### Work instructions
Every entry has to be output exactly, with none skipped.

*** Opening Material to process ***

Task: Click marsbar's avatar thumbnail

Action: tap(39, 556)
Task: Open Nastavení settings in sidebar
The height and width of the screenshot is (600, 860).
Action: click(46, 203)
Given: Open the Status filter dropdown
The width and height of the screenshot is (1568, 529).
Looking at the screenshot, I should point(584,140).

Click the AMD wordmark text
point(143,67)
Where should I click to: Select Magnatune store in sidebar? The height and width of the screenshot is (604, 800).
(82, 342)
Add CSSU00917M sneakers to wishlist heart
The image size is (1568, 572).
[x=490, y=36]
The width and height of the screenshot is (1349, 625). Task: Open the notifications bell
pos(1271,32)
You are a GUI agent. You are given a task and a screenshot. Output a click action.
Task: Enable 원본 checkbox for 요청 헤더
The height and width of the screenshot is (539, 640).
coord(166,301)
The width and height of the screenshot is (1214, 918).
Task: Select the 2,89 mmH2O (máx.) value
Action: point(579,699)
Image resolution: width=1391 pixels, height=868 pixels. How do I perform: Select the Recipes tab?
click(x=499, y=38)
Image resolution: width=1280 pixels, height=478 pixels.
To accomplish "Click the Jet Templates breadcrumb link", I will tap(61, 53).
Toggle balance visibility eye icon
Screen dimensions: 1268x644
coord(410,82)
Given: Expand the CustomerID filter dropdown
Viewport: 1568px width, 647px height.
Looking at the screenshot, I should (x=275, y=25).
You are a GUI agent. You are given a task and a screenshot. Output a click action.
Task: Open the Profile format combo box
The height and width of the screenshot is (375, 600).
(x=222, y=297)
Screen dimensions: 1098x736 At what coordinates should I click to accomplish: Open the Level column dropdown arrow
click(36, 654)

*** Closing Material to process ***

### Solution
Task: Click marsbar's avatar thumbnail

Action: tap(39, 556)
Task: Open Nastavení settings in sidebar
The height and width of the screenshot is (600, 860).
Action: click(46, 203)
Given: Open the Status filter dropdown
The width and height of the screenshot is (1568, 529).
Looking at the screenshot, I should point(584,140).

Click the AMD wordmark text
point(143,67)
Where should I click to: Select Magnatune store in sidebar? The height and width of the screenshot is (604, 800).
(82, 342)
Add CSSU00917M sneakers to wishlist heart
The image size is (1568, 572).
[x=490, y=36]
The width and height of the screenshot is (1349, 625). Task: Open the notifications bell
pos(1271,32)
You are a GUI agent. You are given a task and a screenshot. Output a click action.
Task: Enable 원본 checkbox for 요청 헤더
The height and width of the screenshot is (539, 640).
coord(166,301)
The width and height of the screenshot is (1214, 918).
Task: Select the 2,89 mmH2O (máx.) value
Action: point(579,699)
Image resolution: width=1391 pixels, height=868 pixels. How do I perform: Select the Recipes tab?
click(x=499, y=38)
Image resolution: width=1280 pixels, height=478 pixels.
To accomplish "Click the Jet Templates breadcrumb link", I will tap(61, 53).
Toggle balance visibility eye icon
Screen dimensions: 1268x644
coord(410,82)
Given: Expand the CustomerID filter dropdown
Viewport: 1568px width, 647px height.
Looking at the screenshot, I should (x=275, y=25).
You are a GUI agent. You are given a task and a screenshot. Output a click action.
Task: Open the Profile format combo box
The height and width of the screenshot is (375, 600).
(x=222, y=297)
Screen dimensions: 1098x736 At what coordinates should I click to accomplish: Open the Level column dropdown arrow
click(36, 654)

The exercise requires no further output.